Neurofibromatosis type 1 (NF1), with an incidence of 1 in 3,500 persons, is the most common inherited disease that predisposes to tumor formation. Although all individuals who carry a mutation in the NF1 gene also show symptoms of the disease, the severity of these symptoms varies widely between individuals. Some NF1 patients have only pigmental abnormalities whereas others have hundreds of neurofibromas and other tumors. The reason for this variability is not known. This proposal aims at elucidating one possibility for the observed variability, namely a difference in the genetic composition of mitochondria in the cells of patients.
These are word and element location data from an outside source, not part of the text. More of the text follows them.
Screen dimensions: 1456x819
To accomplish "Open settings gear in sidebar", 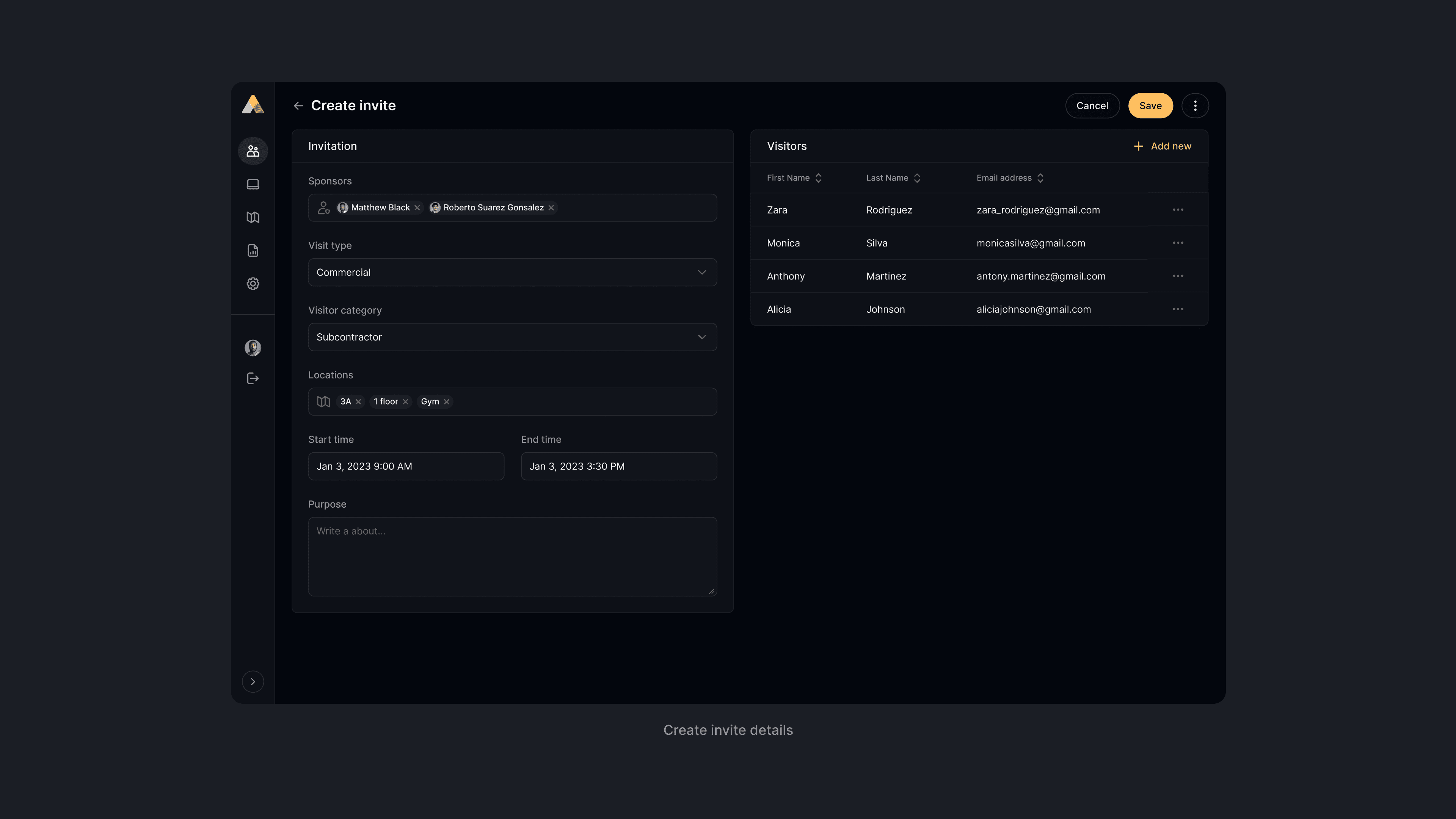I will [x=253, y=284].
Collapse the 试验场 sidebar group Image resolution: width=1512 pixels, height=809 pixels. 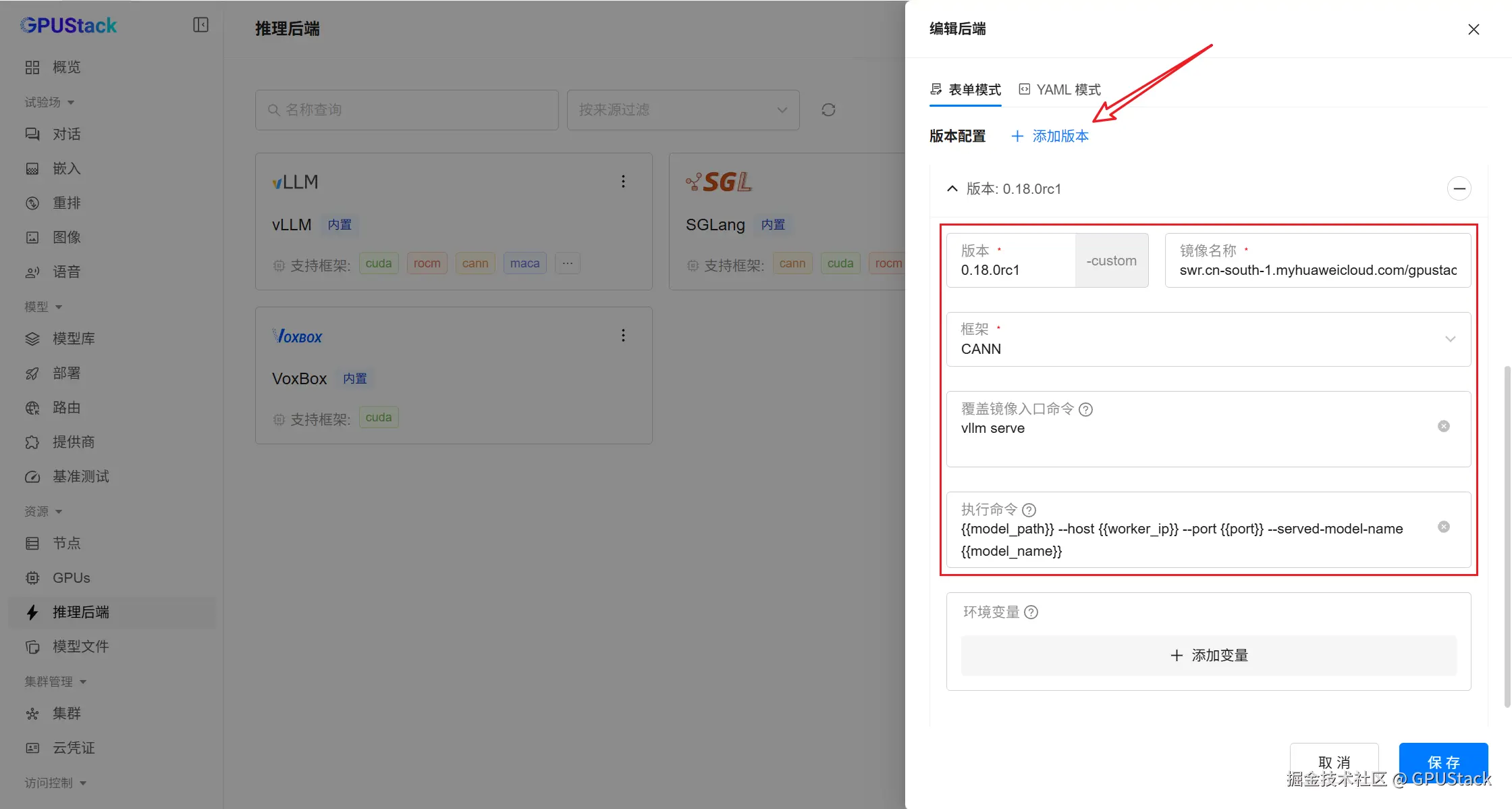[x=49, y=102]
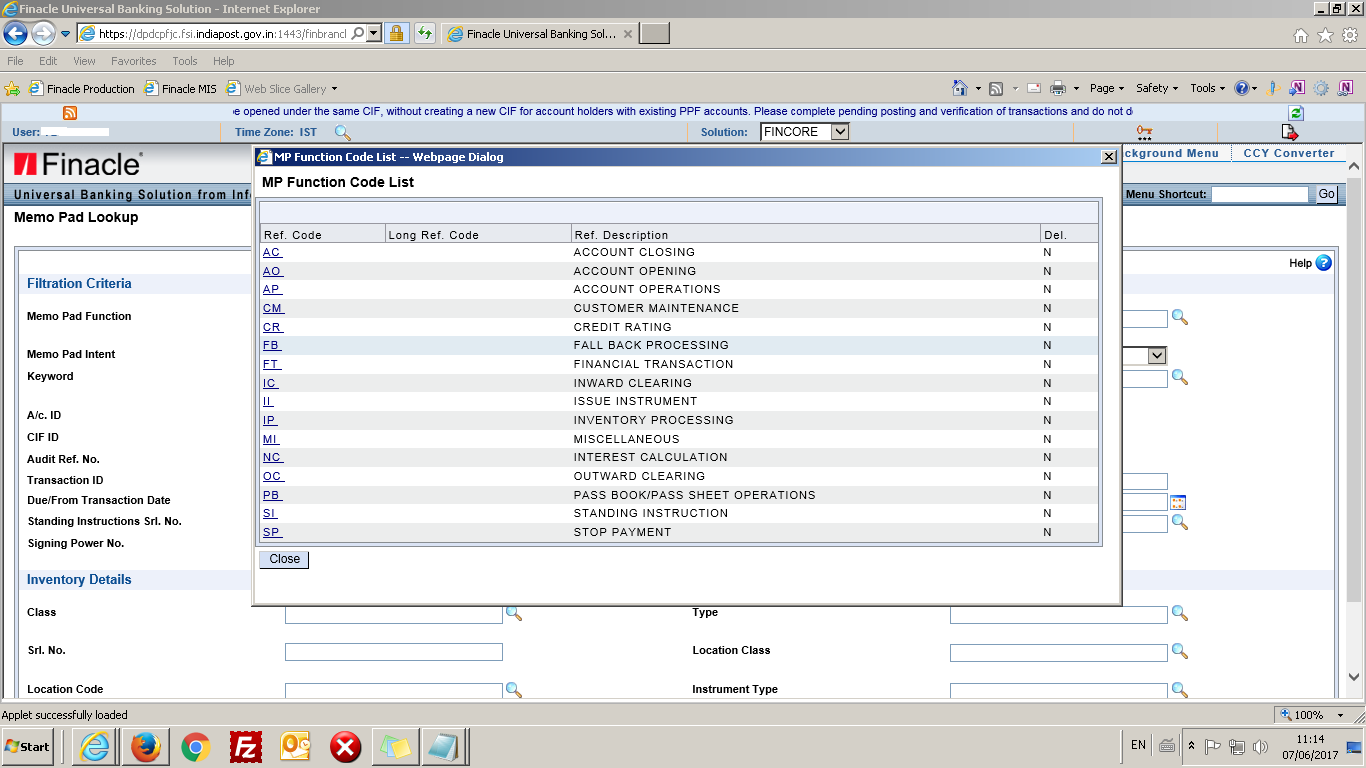Close the MP Function Code List dialog
The width and height of the screenshot is (1366, 768).
pyautogui.click(x=1109, y=157)
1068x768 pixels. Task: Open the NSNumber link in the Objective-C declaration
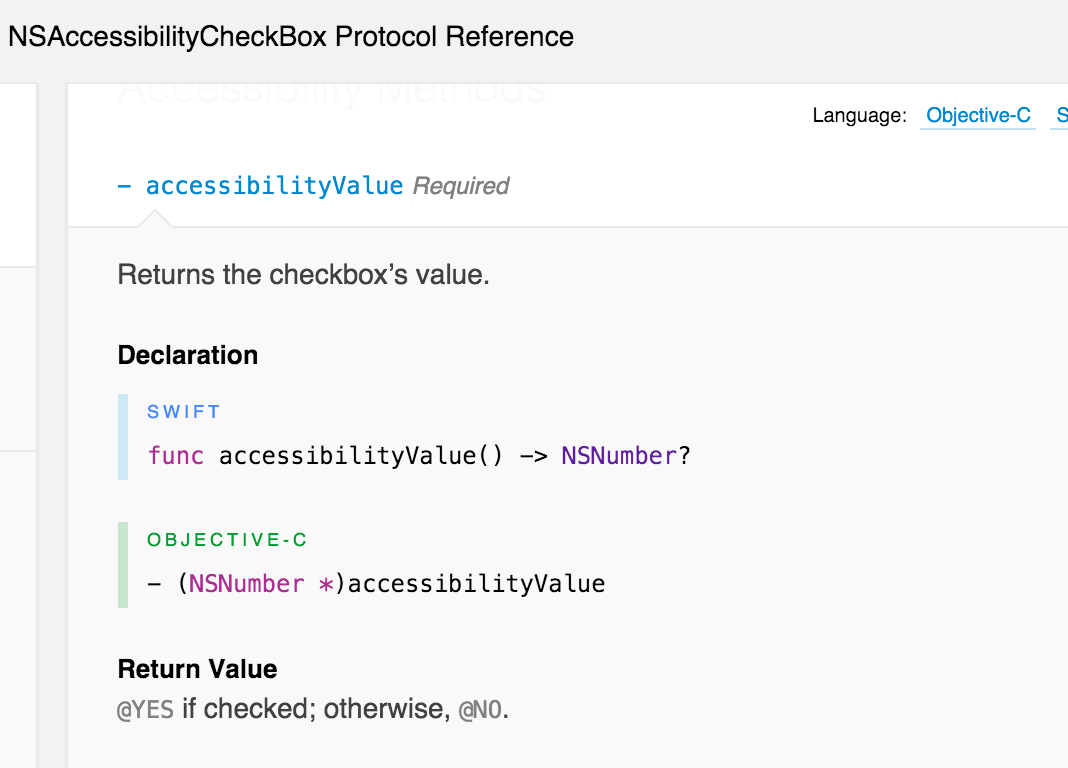[247, 584]
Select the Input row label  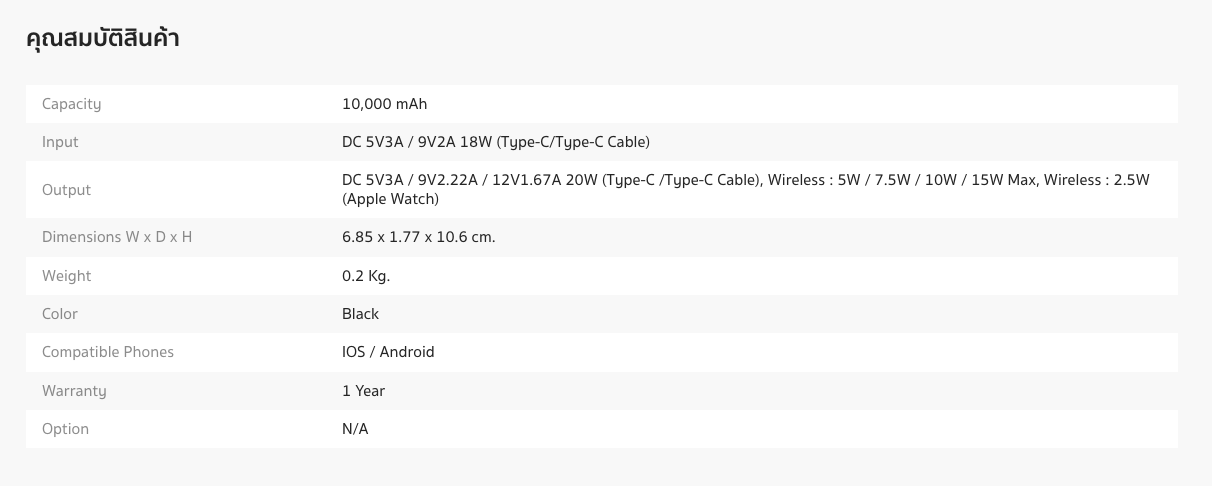(60, 142)
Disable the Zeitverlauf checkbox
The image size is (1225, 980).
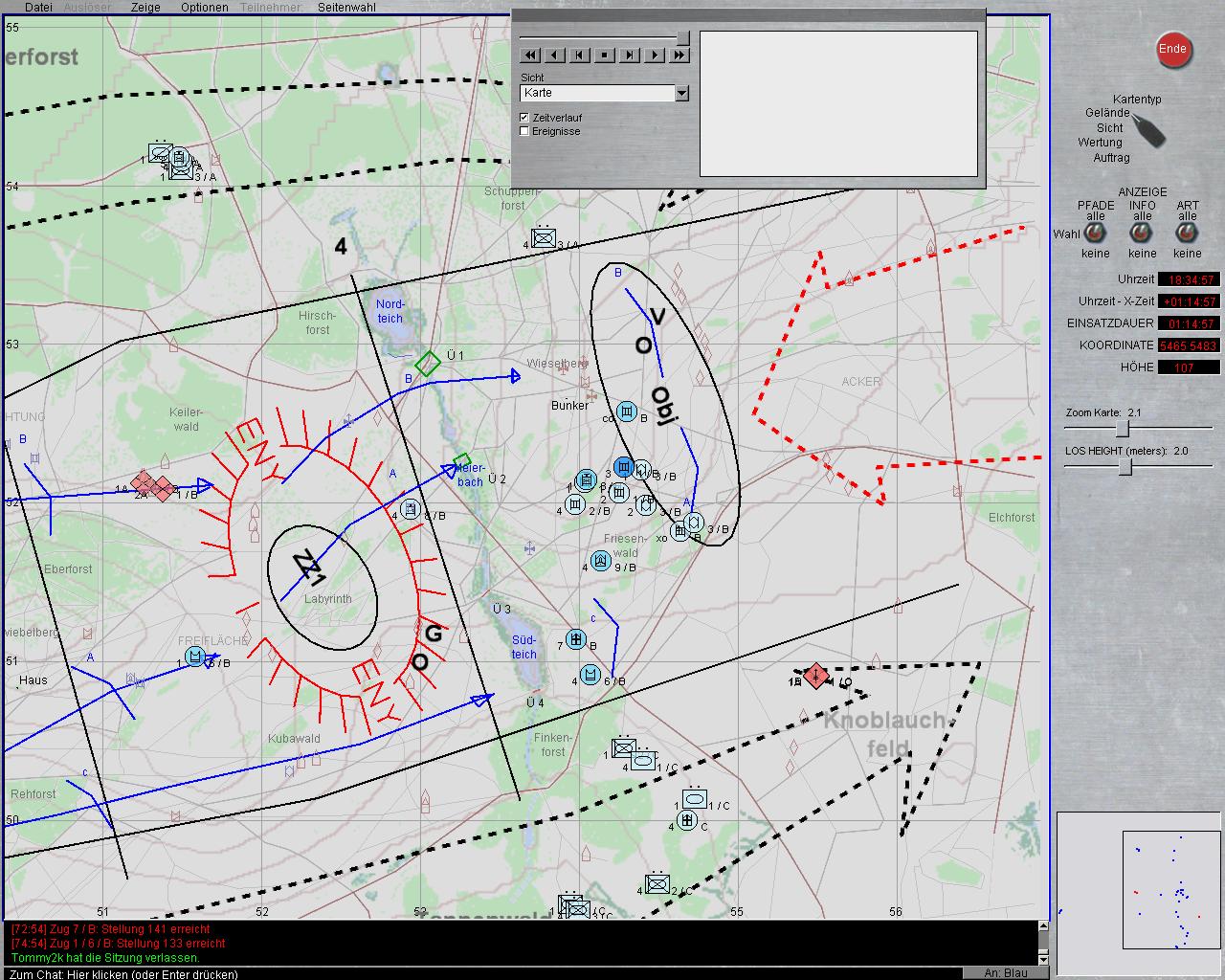coord(524,118)
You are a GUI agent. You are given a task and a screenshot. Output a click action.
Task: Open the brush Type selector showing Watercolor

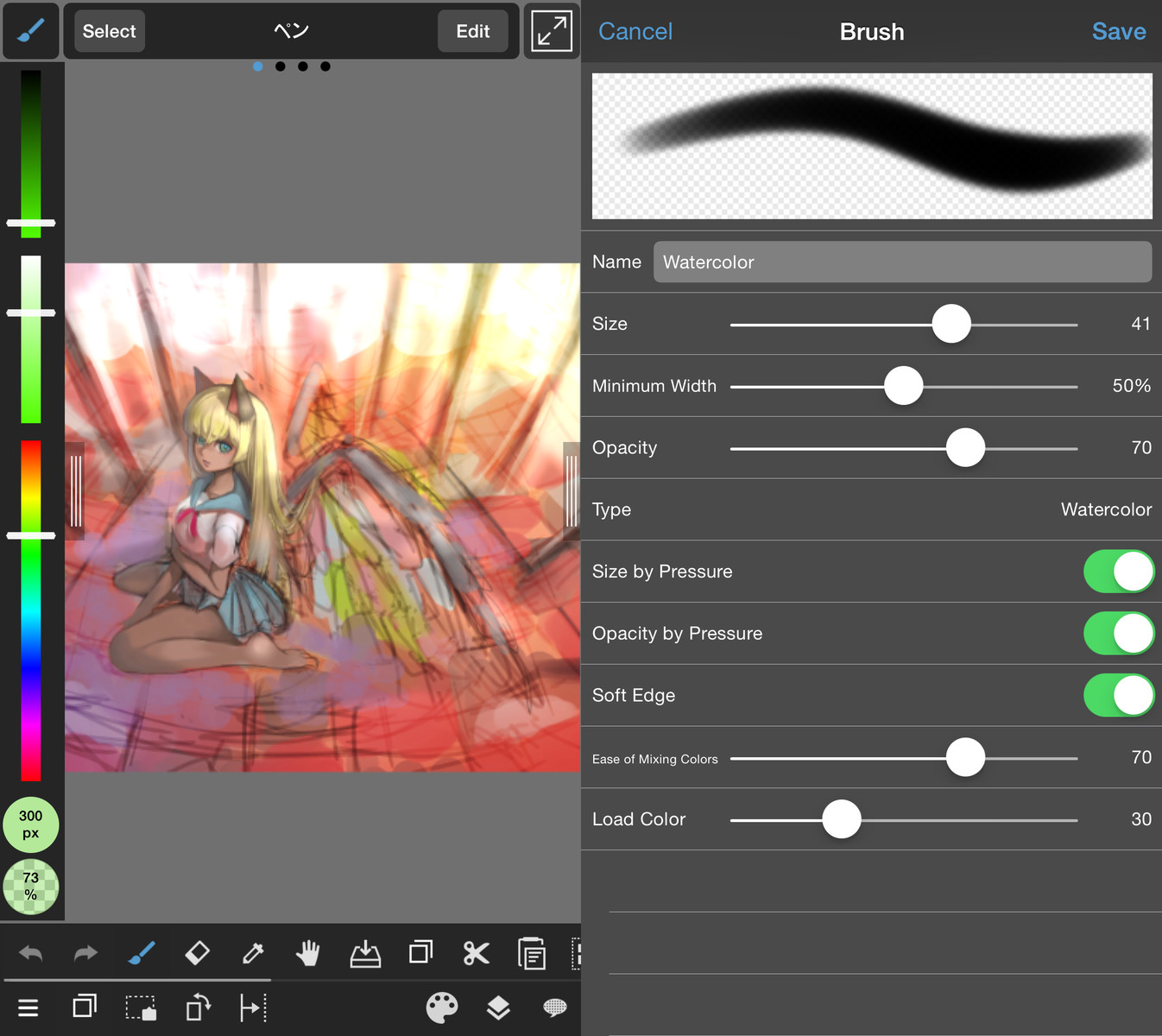tap(1105, 510)
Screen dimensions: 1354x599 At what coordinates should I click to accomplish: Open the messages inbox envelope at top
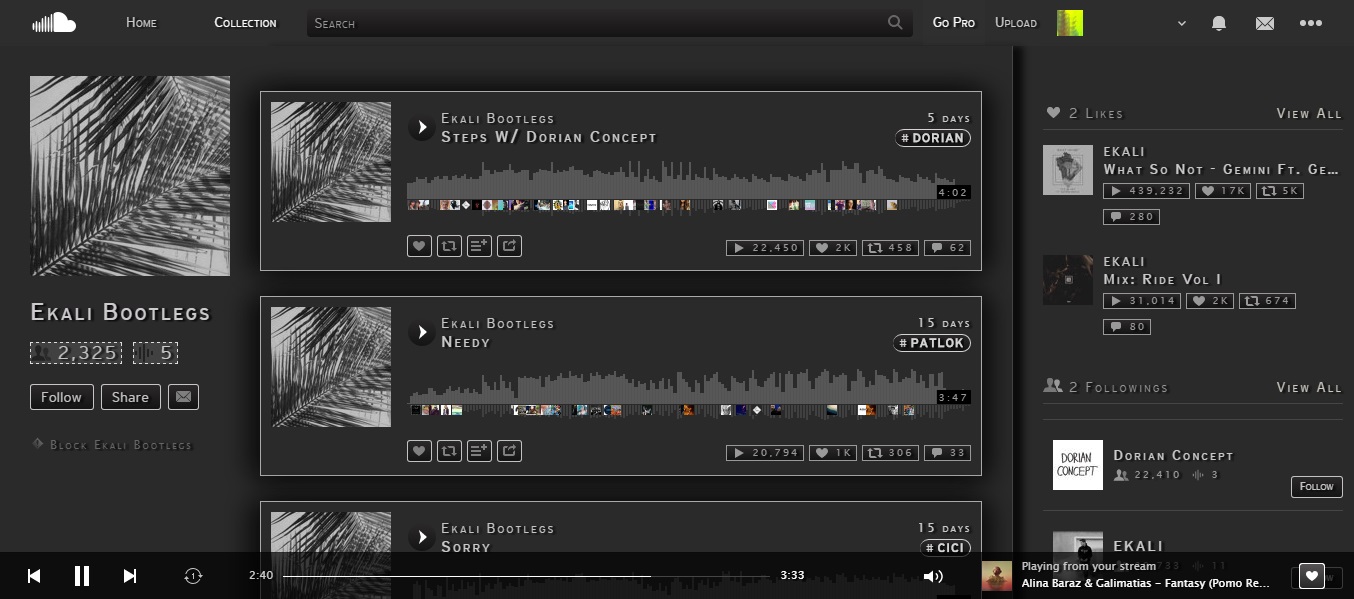tap(1265, 22)
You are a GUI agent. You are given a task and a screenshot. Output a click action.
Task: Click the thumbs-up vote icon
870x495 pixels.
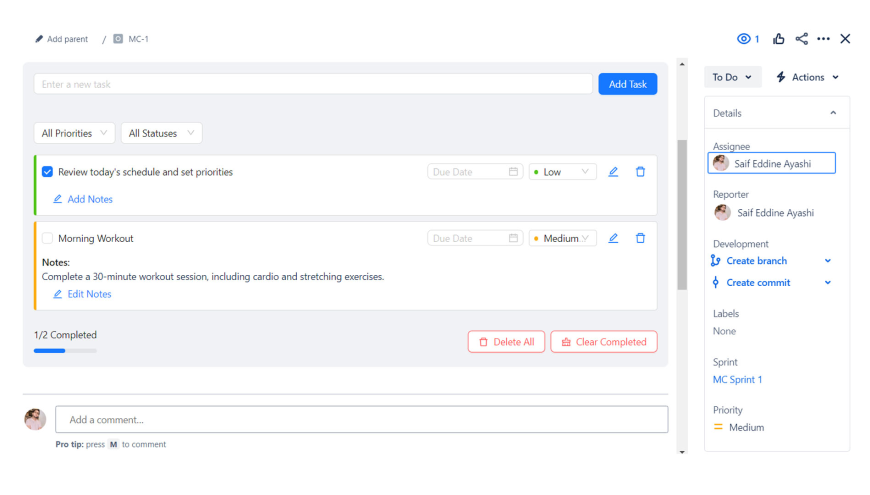pos(779,39)
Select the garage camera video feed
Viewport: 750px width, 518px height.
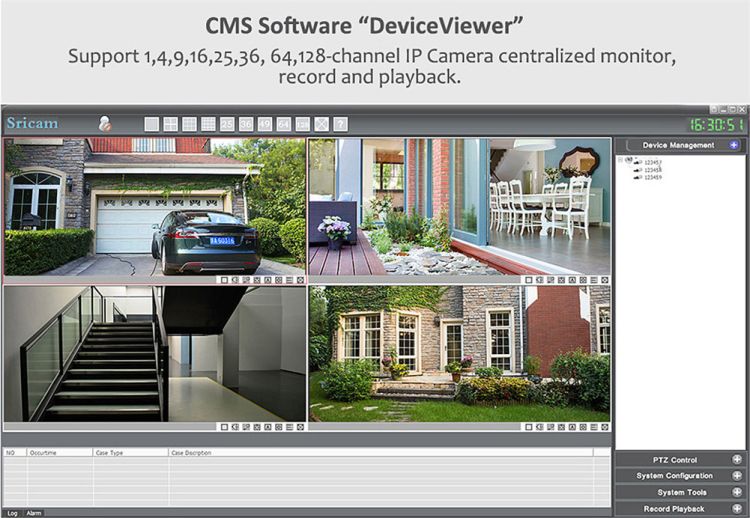[155, 206]
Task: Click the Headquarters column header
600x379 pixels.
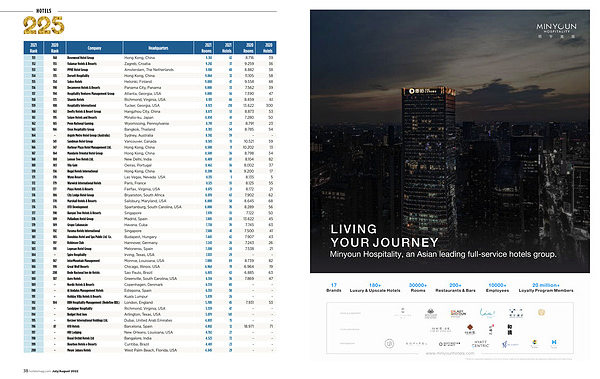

Individual clinical variation seen in genetic disorders is often caused by an influence of modifier genes or environmental factors. None of those could be identified in NF1, but it is very likely that those modifiers exist. Mitochondria are small organells that are present in every cell of the body. Mitochondria are responsible for a cell¿s energy production, but they are also involved in regulating other cellular processes such as cell death and mutagenesis. Mitochondria are important players in some tumors, and diseases caused by mitochondria are often heterogenous, variable in expression, segmental and mosaic, resembling the clinical picture seen in NF1.

We propose that a subclass of mitochondria is dominant in NF1 patients with severe symptoms and absent in NF1 patients with mild symptoms. To find these mitochondrial subclasses, we will use genetic markers, called polymorphism, which can identify mitochondria. This genetic approach does not need information on possible function of mitochondria in NF1.

For our study, we will divide NF1 patients into two groups: patients with severe symptoms and patients with mild symptoms. Blood will be taken from these patients and mitochondria from blood cells will be classified. Then, the mitochondrial classes from each patient group will be compared. In addition, it might be that in an NF1 patient only cells that form tumors are different from normal cells with respect to mitochondria composition. Thus, when mutated mitochondria are amplified in a cell, this cell can develop a tumor, but a neighboring normal cell does not. To study the mitochondria composition of tumors in NF1, dermal neurofibromas will be collected and their mitochondria compared to normal cells of the same patient.

The type of mutation in mitochondria observed in NF1 that leads to a severe phenotype could shed light on another aspect of neurofibromin function. This information also can be used to predict the risk of severe symptoms in NF1 and might lead to some preventive measure.